Amazon has stepped into many industries, not just e-commerce and online services, but actually producing its own line of Amazon branded products. There has been fear among branded consumer products companies that Amazon’s efforts would severely hurt their business, but a study shows that might not be the case. Bloomberg’s Spencer Soper reports:
The explosion of Amazon.com Inc.’s private-label products — batteries, baby wipes, jeans, tortilla chips, sofas — has prompted concern that the world’s biggest online retailer could use its clout to promote these house brands at the expense of merchants selling similar products on the web store. The issue even surfaced in Senator Elizabeth Warren’s recent proposal to breakup big technology companies.

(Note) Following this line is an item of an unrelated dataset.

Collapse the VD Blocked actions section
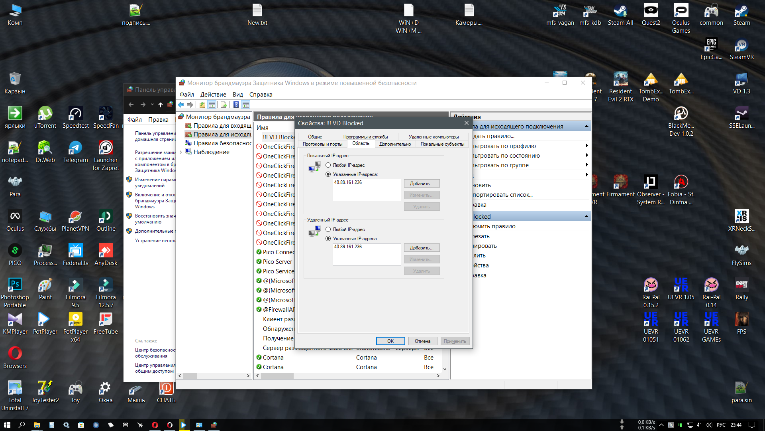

Turns out most Amazon-branded goods are flops that don’t threaten other businesses at all, according to Marketplace Pulse. In a study, the New York e-commerce research firm examined 23,000 products and found that shoppers aren’t more inclined to buy Amazon brands even when the company elevates them in search results.
The study suggests popular political and media narratives about Amazon’s market power are overblown, despite the company capturing 52.4 percent of all online spending in the U.S. this year, according to EMarketer Inc.
“This idea that Amazon can introduce a product and magically use data to dominate a category is just a conspiracy theory,” says Juozas Kaziukenas, founder of Marketplace Pulse. “There are a couple of successful examples everyone uses, but most of their products aren’t successful at all and many other companies continue to outsell Amazon even after it introduces its own competing brands.”